→ **WHAT TO PRODUCE**
Copy out, word for word, the part of the material that opens with the line containing "is (340, 191)." and closes with the line containing "[x=661, y=82]", both of those lines included.

→ **Collection entries**
=-=-=

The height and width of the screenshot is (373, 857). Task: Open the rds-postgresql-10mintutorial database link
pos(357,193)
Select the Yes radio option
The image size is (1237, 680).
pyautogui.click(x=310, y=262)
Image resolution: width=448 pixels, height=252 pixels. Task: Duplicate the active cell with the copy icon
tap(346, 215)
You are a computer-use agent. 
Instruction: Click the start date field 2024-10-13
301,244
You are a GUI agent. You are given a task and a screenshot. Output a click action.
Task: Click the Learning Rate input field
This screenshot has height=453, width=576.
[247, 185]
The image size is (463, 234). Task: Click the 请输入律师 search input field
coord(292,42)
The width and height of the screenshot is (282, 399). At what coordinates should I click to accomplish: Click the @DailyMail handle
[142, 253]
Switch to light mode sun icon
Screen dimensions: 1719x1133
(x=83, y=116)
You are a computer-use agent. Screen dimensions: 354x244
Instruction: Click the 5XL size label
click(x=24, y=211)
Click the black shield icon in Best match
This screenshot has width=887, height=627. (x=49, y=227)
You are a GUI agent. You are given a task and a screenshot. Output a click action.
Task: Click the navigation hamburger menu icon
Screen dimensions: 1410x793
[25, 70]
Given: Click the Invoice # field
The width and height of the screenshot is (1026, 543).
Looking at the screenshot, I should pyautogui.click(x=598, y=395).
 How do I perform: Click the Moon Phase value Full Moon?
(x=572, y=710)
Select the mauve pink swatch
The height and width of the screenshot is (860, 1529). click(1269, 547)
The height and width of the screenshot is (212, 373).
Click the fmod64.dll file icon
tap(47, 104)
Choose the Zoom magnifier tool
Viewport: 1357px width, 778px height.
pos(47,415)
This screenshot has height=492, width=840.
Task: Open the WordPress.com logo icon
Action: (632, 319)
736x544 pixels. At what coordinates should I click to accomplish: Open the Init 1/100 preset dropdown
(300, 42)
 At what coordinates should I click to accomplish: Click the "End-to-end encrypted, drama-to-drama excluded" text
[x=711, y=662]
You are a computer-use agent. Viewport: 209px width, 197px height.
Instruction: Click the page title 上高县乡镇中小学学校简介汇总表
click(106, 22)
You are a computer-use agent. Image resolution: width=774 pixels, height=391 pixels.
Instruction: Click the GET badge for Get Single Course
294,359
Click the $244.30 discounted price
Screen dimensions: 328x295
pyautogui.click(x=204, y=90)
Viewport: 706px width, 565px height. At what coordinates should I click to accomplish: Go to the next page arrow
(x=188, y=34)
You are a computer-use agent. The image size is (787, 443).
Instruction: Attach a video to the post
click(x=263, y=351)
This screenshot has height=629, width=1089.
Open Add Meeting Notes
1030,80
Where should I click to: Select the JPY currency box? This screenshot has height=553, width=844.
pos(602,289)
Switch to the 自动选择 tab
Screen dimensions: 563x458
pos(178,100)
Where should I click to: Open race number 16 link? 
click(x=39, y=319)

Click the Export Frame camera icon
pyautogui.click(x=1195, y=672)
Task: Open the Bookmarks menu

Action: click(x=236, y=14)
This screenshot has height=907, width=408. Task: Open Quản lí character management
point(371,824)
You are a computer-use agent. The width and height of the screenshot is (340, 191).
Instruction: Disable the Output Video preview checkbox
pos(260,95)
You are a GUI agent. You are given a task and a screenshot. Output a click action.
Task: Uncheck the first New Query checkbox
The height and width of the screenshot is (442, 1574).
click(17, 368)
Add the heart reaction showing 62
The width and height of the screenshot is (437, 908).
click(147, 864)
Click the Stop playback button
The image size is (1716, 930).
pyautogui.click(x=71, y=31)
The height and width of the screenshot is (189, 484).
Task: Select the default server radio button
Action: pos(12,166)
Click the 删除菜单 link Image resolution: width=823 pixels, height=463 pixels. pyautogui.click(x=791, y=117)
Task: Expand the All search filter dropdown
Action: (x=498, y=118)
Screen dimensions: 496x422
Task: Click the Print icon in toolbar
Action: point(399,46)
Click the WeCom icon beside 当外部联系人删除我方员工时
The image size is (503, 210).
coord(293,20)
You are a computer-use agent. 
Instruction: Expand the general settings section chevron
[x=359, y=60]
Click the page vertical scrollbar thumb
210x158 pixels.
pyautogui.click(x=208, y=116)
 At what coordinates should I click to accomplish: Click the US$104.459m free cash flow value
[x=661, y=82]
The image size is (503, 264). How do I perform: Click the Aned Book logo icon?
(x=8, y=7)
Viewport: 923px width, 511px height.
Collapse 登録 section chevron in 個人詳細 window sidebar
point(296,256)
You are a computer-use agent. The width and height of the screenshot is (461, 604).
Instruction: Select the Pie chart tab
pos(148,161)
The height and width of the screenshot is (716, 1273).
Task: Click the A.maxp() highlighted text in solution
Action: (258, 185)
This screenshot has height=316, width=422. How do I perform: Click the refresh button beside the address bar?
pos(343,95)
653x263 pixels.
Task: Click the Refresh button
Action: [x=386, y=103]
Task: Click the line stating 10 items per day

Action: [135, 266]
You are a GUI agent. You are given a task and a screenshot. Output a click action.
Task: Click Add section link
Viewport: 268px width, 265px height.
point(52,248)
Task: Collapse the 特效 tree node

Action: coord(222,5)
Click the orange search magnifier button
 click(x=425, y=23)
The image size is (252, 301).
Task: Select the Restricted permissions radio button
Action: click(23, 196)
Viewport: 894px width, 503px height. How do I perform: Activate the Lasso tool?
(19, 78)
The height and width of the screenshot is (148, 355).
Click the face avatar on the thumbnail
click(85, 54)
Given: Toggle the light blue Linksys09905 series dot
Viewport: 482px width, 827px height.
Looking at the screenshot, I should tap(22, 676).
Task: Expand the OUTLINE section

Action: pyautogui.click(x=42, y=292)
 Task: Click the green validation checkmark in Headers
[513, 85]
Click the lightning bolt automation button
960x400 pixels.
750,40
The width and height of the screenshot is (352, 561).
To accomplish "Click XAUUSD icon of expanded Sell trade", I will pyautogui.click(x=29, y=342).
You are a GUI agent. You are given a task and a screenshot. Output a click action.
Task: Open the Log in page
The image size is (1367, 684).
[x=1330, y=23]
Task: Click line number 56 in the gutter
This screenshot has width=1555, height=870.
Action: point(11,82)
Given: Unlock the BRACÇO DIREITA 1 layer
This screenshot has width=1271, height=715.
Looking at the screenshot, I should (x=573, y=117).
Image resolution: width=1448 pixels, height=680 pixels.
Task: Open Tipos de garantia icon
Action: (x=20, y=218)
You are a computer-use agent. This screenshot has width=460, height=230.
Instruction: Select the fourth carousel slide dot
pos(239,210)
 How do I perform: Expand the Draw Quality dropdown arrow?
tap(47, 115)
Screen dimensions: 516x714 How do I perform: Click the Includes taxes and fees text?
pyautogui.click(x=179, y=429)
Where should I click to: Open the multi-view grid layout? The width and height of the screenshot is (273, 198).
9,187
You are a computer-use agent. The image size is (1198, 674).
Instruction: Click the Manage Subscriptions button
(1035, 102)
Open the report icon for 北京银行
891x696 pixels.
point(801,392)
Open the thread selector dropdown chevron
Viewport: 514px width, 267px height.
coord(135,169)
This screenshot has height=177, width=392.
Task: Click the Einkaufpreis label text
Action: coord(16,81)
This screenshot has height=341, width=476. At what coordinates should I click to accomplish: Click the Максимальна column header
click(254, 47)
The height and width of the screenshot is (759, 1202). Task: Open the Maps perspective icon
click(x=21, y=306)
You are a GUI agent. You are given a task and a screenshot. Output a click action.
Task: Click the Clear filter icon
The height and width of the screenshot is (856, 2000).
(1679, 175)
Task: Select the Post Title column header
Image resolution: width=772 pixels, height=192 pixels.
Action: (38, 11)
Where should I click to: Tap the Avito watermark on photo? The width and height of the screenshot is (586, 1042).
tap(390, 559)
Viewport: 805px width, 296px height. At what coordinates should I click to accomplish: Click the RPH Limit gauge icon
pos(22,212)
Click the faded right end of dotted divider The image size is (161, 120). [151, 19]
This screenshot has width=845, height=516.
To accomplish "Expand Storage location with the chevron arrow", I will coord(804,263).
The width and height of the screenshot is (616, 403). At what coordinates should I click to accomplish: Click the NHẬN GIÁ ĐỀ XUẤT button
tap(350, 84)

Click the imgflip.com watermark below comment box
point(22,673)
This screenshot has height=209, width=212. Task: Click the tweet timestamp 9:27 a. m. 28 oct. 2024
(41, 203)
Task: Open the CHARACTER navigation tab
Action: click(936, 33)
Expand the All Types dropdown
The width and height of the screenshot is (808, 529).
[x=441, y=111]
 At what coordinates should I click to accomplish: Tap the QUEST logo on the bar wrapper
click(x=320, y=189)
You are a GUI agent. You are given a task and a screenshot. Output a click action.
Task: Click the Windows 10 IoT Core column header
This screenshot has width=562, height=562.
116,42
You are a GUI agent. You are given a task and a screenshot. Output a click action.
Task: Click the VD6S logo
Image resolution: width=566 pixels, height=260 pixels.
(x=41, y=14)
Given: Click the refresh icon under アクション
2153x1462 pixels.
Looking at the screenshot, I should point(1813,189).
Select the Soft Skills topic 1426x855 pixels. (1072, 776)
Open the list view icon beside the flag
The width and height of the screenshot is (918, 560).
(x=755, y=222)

=-=-=

→ **CORRECT RESPONSE**
You are a computer-use agent. The width and height of the screenshot is (340, 191).
Instruction: Disable the Output Video preview checkbox
pos(260,95)
You are a GUI agent. You are given a task and a screenshot. Output a click action.
Task: Uncheck the first New Query checkbox
The height and width of the screenshot is (442, 1574).
click(17, 368)
Add the heart reaction showing 62
The width and height of the screenshot is (437, 908).
click(147, 864)
Click the Stop playback button
The image size is (1716, 930).
pyautogui.click(x=71, y=31)
The height and width of the screenshot is (189, 484).
Task: Select the default server radio button
Action: pos(12,166)
Click the 删除菜单 link Image resolution: width=823 pixels, height=463 pixels. pyautogui.click(x=791, y=117)
Task: Expand the All search filter dropdown
Action: (x=498, y=118)
Screen dimensions: 496x422
Task: Click the Print icon in toolbar
Action: point(399,46)
Click the WeCom icon beside 当外部联系人删除我方员工时
The image size is (503, 210).
coord(293,20)
You are a computer-use agent. 
Instruction: Expand the general settings section chevron
[x=359, y=60]
Click the page vertical scrollbar thumb
210x158 pixels.
pyautogui.click(x=208, y=116)
 At what coordinates should I click to accomplish: Click the US$104.459m free cash flow value
[x=661, y=82]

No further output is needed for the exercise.